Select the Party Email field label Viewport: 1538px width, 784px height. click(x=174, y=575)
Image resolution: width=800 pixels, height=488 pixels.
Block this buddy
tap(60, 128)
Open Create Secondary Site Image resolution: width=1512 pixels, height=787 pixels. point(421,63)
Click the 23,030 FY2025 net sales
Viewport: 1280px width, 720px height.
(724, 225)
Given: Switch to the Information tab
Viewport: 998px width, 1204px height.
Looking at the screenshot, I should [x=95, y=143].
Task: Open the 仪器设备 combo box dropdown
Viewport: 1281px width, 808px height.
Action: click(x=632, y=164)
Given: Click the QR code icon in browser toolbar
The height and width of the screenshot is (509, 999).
========
**DO THIS:** Rewrite the lines above as a Markdown table with two columns, "No." and "Line", giving each line its own numbered row and omitting any blank lines.

**EXPECTED OUTPUT:**
| No. | Line |
|---|---|
| 1 | Select the Party Email field label Viewport: 1538px width, 784px height. click(x=174, y=575) |
| 2 | Image resolution: width=800 pixels, height=488 pixels. |
| 3 | Block this buddy |
| 4 | tap(60, 128) |
| 5 | Open Create Secondary Site Image resolution: width=1512 pixels, height=787 pixels. point(421,63) |
| 6 | Click the 23,030 FY2025 net sales |
| 7 | Viewport: 1280px width, 720px height. |
| 8 | (724, 225) |
| 9 | Given: Switch to the Information tab |
| 10 | Viewport: 998px width, 1204px height. |
| 11 | Looking at the screenshot, I should [x=95, y=143]. |
| 12 | Task: Open the 仪器设备 combo box dropdown |
| 13 | Viewport: 1281px width, 808px height. |
| 14 | Action: click(x=632, y=164) |
| 15 | Given: Click the QR code icon in browser toolbar |
| 16 | The height and width of the screenshot is (509, 999). |